--- Start Working data ---
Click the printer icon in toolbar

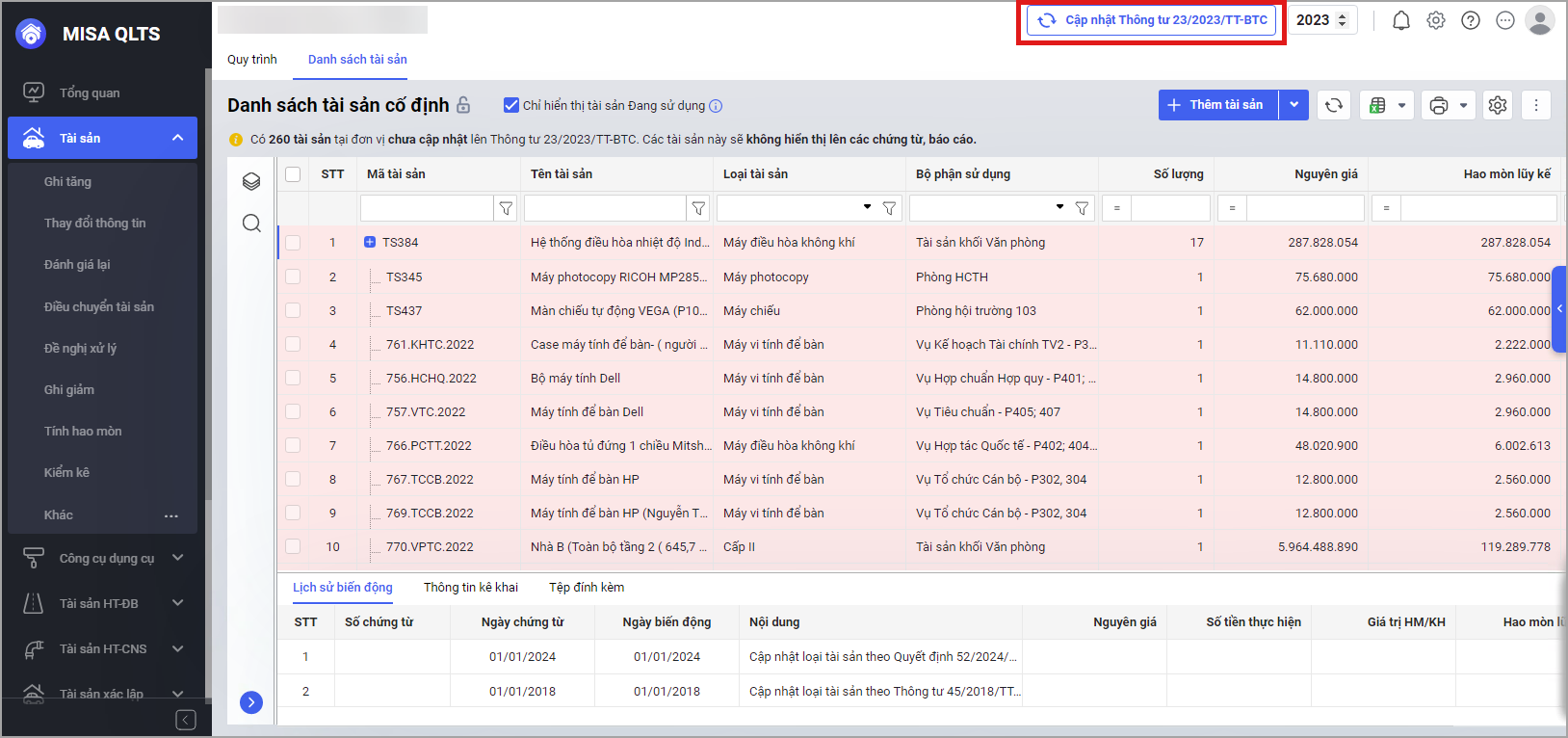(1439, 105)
--- End Working data ---
--- Start Working data ---
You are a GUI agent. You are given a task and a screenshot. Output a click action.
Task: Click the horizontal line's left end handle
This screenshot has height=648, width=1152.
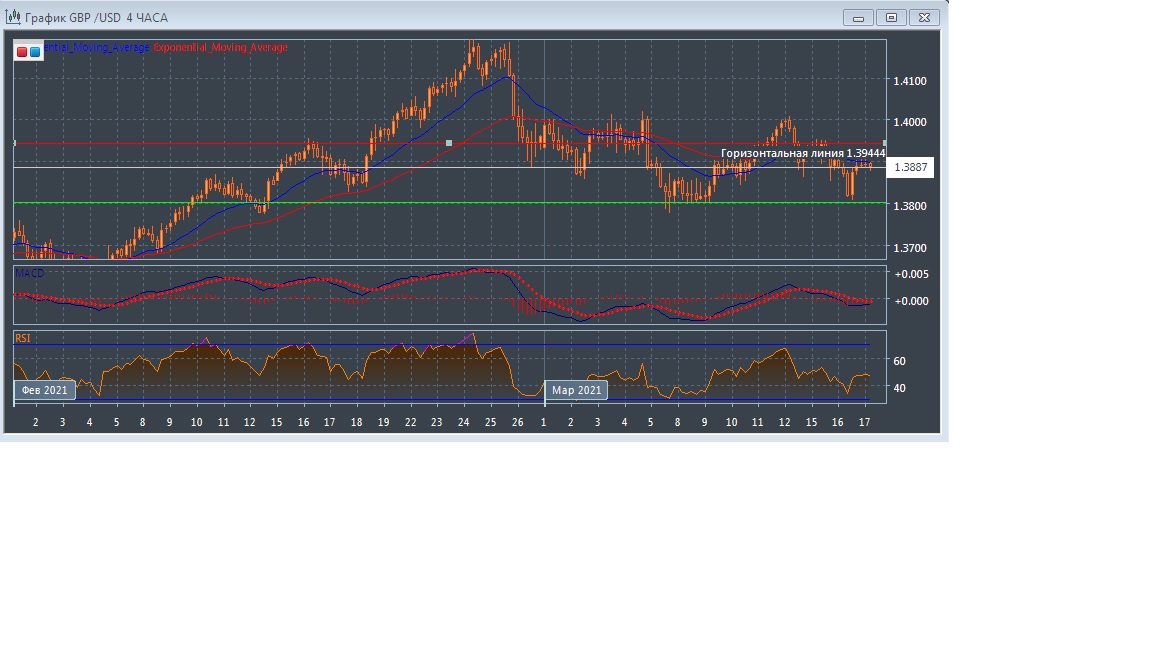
--- End Working data ---
--- Start Working data ---
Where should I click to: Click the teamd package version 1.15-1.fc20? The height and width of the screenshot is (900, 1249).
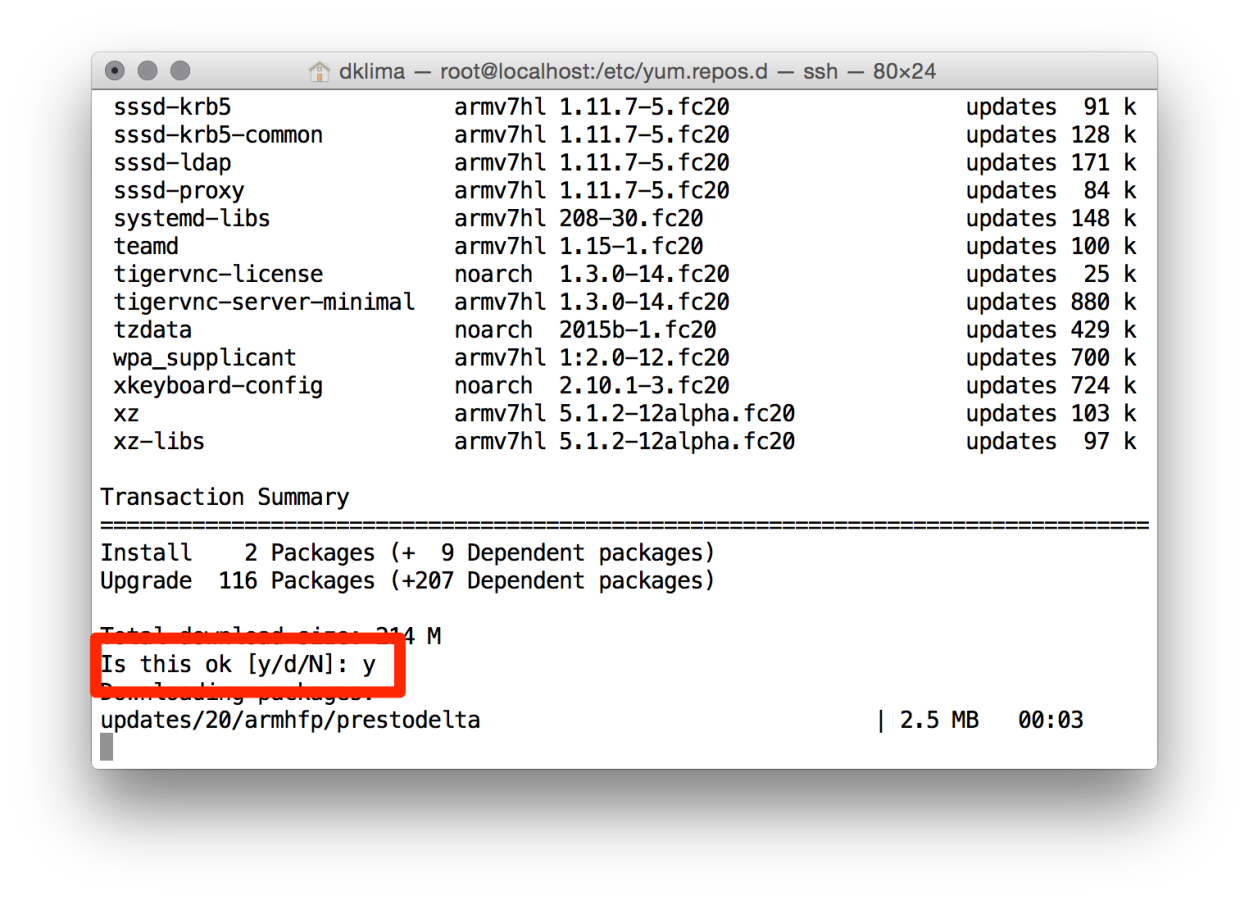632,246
--- End Working data ---
:: Your goal ::
Pick out each line of the items above that contains the string "width", and copy those lines in full.

:: Finished exercise ::
This screenshot has height=648, width=1152.
Where should I click to: Click the teamd package version 1.15-1.fc20? The height and width of the screenshot is (900, 1249).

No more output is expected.